The Power of Proven Training: Why EU Truck Safety Outpaces the U.S.
November 25, 2025

A decade and a half of data tells a clear story. While the European Union has steadily reduced truck crash fatalities since 2007, the United States has seen fatalities continue to rise, hovering close to 6,000 deaths annually. These trends are demonstrated in the chart to the right, compiled by the Institute for Safer Trucking based on data from NHTSA and the EU. The difference isn’t technology, infrastructure, or even enforcement— it’s all of the above, but it starts with training.

The EU’s Foundation: Certified, Audited Training

Europe’s professional driver qualification framework is built on strict, auditable standards. Every new commercial driver must complete the Driver Certificate of Professional Competence (CPC) program, which includes prescriptive theory and supervised practical training rules. Training centers are government-approved, audited, and certified.

That oversight doesn’t stop after license issuance. EU drivers must complete 35 hours of periodic retraining every five years, ensuring ongoing skill development and refresher education in emerging safety technologies, fatigue awareness, and defensive driving. The result is a system where competency is monitored and verified, not assumed.

The U.S. Approach: Self-Certification and Variable Quality

In contrast, U.S. Entry-Level Driver Training (ELDT) rules—while a major step forward—rely heavily on self-certification. Any school that attests compliance can join the Training Provider Registry. There is no mandatory third-party audit, no standardized testing oversight, and limited enforcement resources to verify quality.

This model invites inconsistency. Some schools excel, offering structured programs and performance testing that mirror EU rigor. Others, however, provide minimal instruction—sometimes only enough to meet the letter of the law (or even none at all). The result is a patchwork of quality across the training landscape, leaving many new drivers underprepared for the complexity of today’s roads and vehicles.

The Consequences Are Measurable

The EU’s certified training and continuing-education framework produces measurable results. Despite higher population density, tighter roads, and greater interaction with vulnerable road users, the EU’s truck crash fatality rate has fallen by more than half since 2007. The U.S., operating with far looser training oversight, has moved in the opposite direction.

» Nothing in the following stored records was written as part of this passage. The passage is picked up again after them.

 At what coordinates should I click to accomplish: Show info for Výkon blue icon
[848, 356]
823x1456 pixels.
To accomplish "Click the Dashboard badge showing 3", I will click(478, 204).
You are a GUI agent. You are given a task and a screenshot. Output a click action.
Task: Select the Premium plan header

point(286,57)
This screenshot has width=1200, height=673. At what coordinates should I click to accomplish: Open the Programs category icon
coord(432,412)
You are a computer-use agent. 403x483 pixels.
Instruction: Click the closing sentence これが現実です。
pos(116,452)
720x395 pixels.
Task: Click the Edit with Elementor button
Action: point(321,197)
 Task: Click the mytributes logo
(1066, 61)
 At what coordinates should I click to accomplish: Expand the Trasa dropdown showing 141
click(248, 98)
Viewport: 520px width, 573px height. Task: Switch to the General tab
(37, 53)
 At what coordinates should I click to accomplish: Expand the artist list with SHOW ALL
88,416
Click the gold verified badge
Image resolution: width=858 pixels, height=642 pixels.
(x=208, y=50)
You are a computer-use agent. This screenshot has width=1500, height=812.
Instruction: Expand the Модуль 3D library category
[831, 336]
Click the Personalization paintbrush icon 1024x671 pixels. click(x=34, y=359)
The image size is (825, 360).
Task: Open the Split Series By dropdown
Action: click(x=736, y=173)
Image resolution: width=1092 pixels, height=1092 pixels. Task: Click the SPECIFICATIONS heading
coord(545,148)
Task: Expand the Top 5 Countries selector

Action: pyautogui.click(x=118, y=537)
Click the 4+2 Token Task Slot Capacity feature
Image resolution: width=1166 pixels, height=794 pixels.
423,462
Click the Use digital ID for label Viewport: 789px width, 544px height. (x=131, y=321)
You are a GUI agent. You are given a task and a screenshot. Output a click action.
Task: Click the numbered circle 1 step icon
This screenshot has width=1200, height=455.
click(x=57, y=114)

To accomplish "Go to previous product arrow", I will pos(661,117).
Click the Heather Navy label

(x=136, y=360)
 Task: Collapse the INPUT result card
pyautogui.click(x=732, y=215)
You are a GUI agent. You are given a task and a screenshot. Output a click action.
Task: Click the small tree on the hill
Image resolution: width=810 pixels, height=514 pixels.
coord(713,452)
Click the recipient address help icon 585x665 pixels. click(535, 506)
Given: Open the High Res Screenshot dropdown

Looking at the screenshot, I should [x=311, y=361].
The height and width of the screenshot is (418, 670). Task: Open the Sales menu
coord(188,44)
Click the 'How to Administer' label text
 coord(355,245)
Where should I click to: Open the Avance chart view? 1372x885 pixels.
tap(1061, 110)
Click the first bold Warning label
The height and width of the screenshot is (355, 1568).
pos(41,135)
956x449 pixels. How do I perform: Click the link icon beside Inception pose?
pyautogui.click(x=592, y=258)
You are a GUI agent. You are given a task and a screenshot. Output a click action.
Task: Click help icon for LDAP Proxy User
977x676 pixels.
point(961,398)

This divergence shows what rigorous certification achieves: consistency, accountability, and a professional culture that treats driving as a trade requiring mastery, not just licensure.

The Bottom Line

Europe treats truck driver training as a public-safety investment; the U.S. too often treats it as a business transaction. Until driver education here is validated by independent oversight and ongoing competency checks, the U.S. will continue to lag behind its peers across the Atlantic.

Truck safety starts not with the vehicle, but with the person behind the wheel—and with the system that ensures they’re truly prepared to be there.